Yeah. On a second play through I’d have told you about it straight up, and cooked something up with you so you’d agree to the interview and just give him a gig of shit. Then we’d both have the server space and zero guilt.
I can’t help but smile at that. I should have listened to her instead of treating her like the rest of the assholes. She’s not like them. Fuck knows where I’d be without her. K, Dee. Next time I have a free hour I’ll ping you and we’ll go back to Mars.
Fuck, yeah! Later x
I’ve always told myself I don’t need anyone else and yet something inside me eases. That bond between us means more to me than . . . than anything else I can think of. And now I can trust her again, it’s like I have a safety net once more, or perhaps a touchstone, freeing me up fully to pursue the case.
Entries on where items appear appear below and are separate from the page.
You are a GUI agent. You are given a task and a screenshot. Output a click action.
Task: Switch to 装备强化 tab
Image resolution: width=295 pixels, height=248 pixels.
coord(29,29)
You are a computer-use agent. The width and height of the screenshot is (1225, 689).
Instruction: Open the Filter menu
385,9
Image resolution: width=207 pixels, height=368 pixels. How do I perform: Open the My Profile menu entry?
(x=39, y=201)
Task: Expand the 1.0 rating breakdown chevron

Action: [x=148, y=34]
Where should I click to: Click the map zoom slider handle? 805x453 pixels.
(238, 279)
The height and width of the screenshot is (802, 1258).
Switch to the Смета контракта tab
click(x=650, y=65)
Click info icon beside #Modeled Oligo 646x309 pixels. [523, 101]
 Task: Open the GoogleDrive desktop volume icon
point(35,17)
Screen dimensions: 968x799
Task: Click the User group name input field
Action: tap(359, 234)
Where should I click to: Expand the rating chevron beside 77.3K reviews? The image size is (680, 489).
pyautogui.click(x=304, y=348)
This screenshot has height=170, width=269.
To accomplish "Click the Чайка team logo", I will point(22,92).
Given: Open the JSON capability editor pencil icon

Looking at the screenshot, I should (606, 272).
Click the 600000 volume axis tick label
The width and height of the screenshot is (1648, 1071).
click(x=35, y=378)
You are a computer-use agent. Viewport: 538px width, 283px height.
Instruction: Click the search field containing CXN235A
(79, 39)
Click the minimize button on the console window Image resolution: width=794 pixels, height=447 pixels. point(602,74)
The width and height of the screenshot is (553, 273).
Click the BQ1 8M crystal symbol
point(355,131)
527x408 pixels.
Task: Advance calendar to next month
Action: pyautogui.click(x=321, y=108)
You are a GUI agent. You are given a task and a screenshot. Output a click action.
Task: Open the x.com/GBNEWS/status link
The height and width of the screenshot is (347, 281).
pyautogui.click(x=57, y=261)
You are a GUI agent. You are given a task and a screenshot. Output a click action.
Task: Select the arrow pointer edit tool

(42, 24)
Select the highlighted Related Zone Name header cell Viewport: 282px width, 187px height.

My stomach rumbles as I reach the car. For someone prepared to offer that information, Delaney didn’t ask many questions. I get inside, glad for the silence and solitude but still feeling like there is far more here than I’m aware of.
Worried the gap in the constant background recording the MoJ expects from Tia will raise difficult questions, I check to see if there’s any escalation from the MoJ AI, only to find that Tia didn’t even report it. According to the logs, there was no interruption, as if I’d stayed in that pokey kitchen for the duration of the conversation and then left. JeeMuh. Whatever Delaney uses is better than any other illegal blocking software I know of. Ze could have killed me and nothing would have been flagged up until I didn’t report in.
Was Alejandro really chipped? I put in a call to Linda, hoping she won’t mind being disturbed at the lab. She accepts voice contact straightaway.
“I’ve finished the PM on Casales,” she says. “I was just starting on Buckingham. Did you need something?”
“I was wondering if Casales was chipped.”
“No sign of that,” she says cheerily. “Not a sausage. Why’d you ask? I thought his cult was famously antitech?”
“Just checking,” I say, and start the car. It’s only when I’m two miles out of town that I remember I was supposed to take Sondra back to the hotel with me.